Stored records
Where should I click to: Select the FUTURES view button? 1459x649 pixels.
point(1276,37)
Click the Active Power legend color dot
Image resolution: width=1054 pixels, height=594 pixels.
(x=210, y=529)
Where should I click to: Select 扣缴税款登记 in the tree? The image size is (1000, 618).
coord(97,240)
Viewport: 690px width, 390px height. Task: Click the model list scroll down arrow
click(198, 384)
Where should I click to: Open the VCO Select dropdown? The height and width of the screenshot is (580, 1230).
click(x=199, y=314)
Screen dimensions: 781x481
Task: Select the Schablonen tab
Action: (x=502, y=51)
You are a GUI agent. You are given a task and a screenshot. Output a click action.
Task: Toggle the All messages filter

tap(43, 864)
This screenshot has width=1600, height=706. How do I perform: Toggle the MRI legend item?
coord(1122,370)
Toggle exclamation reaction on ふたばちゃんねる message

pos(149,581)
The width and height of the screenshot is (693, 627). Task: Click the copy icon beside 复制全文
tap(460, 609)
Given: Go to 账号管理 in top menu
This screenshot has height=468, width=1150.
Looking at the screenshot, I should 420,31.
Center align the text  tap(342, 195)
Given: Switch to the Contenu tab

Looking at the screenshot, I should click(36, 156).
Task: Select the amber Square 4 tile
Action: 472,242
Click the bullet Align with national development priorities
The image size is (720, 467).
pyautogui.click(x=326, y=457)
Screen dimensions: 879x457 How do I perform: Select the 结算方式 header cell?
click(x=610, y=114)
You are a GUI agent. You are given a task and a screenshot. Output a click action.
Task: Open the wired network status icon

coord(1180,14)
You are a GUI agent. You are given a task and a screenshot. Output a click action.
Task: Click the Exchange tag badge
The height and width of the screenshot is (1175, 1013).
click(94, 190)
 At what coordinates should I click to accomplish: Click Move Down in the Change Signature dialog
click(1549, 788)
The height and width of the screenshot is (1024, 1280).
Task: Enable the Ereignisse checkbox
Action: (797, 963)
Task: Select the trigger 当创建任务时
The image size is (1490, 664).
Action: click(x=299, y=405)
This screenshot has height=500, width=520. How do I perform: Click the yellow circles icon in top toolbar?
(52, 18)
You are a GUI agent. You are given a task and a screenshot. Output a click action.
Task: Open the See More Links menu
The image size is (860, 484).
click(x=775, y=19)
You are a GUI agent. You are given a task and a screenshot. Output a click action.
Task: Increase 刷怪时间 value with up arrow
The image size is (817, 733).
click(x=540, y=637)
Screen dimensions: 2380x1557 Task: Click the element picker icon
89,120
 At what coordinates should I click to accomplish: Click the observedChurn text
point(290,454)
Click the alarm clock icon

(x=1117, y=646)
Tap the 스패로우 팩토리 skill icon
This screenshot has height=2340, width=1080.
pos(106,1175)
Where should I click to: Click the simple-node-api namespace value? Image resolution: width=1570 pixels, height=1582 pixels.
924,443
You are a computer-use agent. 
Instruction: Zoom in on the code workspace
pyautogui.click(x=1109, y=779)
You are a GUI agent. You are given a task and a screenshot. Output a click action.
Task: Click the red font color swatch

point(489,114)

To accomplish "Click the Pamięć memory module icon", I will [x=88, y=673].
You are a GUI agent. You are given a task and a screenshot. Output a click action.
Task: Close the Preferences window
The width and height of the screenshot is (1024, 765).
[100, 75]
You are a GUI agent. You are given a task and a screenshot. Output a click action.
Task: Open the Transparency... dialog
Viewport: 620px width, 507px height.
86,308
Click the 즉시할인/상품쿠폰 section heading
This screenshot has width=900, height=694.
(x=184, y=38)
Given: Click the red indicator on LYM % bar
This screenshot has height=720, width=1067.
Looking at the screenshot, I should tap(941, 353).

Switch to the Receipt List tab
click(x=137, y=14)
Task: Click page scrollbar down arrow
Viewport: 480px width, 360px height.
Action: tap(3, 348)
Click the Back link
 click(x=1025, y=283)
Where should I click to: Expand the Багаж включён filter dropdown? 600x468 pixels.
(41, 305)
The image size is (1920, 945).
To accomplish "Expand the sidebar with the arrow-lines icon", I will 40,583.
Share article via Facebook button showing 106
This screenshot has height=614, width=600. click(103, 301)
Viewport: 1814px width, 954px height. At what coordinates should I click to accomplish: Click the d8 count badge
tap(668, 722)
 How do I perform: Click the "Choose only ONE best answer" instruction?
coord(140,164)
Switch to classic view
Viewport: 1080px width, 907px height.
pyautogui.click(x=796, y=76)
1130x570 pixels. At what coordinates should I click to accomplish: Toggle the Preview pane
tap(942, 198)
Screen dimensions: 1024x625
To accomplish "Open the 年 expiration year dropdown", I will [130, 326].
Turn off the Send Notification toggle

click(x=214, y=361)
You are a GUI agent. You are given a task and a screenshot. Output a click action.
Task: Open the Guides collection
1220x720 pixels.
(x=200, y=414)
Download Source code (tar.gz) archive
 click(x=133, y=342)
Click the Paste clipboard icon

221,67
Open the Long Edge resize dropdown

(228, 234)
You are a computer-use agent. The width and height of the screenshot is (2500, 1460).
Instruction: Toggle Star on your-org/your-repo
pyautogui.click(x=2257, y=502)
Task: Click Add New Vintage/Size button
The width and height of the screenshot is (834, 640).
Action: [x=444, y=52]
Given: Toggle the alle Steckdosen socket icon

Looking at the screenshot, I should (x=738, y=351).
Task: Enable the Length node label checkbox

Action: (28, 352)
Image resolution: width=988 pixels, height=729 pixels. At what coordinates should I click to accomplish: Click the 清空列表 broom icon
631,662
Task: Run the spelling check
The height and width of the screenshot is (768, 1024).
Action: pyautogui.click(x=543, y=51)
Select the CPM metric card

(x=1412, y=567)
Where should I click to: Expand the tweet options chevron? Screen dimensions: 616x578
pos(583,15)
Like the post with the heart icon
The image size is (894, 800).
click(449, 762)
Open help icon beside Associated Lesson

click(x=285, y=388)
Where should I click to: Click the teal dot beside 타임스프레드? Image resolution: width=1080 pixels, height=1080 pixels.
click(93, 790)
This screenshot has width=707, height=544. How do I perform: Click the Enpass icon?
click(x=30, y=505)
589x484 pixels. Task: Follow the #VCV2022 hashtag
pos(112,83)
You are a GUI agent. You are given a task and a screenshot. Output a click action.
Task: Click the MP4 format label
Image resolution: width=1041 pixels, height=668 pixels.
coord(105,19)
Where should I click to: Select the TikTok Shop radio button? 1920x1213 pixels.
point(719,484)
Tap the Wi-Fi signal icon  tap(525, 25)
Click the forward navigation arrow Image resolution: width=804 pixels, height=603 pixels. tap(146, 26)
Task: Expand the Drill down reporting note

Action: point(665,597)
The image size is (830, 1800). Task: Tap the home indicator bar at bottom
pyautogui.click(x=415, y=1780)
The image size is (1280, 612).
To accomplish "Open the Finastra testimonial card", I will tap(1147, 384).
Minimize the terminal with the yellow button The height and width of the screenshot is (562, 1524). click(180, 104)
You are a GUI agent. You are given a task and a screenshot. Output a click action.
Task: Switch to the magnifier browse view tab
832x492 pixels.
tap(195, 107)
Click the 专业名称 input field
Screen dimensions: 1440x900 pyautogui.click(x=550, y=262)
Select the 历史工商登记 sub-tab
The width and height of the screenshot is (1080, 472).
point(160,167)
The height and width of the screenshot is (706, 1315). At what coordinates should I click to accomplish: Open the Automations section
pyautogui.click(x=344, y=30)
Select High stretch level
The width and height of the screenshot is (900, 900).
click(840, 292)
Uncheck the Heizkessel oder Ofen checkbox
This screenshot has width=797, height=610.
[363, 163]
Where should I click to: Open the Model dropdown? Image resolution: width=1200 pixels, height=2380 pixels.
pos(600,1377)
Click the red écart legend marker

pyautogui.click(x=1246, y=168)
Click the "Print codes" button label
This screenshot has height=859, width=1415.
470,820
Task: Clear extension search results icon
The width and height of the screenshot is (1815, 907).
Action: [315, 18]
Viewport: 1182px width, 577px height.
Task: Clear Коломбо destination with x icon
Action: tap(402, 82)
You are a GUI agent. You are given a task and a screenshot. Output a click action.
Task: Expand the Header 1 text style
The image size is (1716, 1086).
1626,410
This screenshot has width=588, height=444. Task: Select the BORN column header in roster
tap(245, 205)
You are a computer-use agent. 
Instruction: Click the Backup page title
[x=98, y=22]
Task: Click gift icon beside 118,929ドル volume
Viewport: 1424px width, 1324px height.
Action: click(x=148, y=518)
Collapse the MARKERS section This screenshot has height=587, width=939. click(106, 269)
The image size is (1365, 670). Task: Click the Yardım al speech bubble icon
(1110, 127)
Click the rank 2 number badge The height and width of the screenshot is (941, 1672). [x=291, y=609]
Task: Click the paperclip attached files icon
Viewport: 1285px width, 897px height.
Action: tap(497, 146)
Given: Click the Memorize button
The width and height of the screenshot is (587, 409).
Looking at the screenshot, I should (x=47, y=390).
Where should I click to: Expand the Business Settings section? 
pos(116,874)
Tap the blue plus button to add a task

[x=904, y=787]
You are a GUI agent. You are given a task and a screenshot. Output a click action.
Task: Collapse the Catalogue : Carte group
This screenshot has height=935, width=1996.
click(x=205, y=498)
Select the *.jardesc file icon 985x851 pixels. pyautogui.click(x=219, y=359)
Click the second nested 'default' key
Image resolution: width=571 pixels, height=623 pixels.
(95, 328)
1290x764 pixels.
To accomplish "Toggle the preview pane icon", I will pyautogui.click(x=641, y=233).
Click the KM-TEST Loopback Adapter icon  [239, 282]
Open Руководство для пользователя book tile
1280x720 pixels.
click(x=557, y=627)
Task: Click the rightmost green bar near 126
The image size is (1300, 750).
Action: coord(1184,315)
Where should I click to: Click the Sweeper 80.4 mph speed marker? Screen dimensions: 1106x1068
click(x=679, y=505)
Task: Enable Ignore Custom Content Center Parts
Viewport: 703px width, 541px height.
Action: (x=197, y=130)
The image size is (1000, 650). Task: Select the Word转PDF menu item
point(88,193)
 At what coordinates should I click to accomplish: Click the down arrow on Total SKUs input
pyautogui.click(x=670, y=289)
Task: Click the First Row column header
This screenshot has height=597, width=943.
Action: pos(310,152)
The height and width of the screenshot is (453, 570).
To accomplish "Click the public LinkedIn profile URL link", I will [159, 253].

-- EXERCISE DETAILS --
Repeat only what lies between the first line of the data and the line containing "Given: Go to 账号管理 in top menu", both of those lines included, exactly as it stands.

-- TASK RESULT --
Where should I click to: Select the FUTURES view button? 1459x649 pixels.
point(1276,37)
Click the Active Power legend color dot
Image resolution: width=1054 pixels, height=594 pixels.
(x=210, y=529)
Where should I click to: Select 扣缴税款登记 in the tree? The image size is (1000, 618).
coord(97,240)
Viewport: 690px width, 390px height. Task: Click the model list scroll down arrow
click(198, 384)
Where should I click to: Open the VCO Select dropdown? The height and width of the screenshot is (580, 1230).
click(x=199, y=314)
Screen dimensions: 781x481
Task: Select the Schablonen tab
Action: (x=502, y=51)
You are a GUI agent. You are given a task and a screenshot. Output a click action.
Task: Toggle the All messages filter

tap(43, 864)
This screenshot has width=1600, height=706. How do I perform: Toggle the MRI legend item?
coord(1122,370)
Toggle exclamation reaction on ふたばちゃんねる message

pos(149,581)
The width and height of the screenshot is (693, 627). Task: Click the copy icon beside 复制全文
tap(460, 609)
Given: Go to 账号管理 in top menu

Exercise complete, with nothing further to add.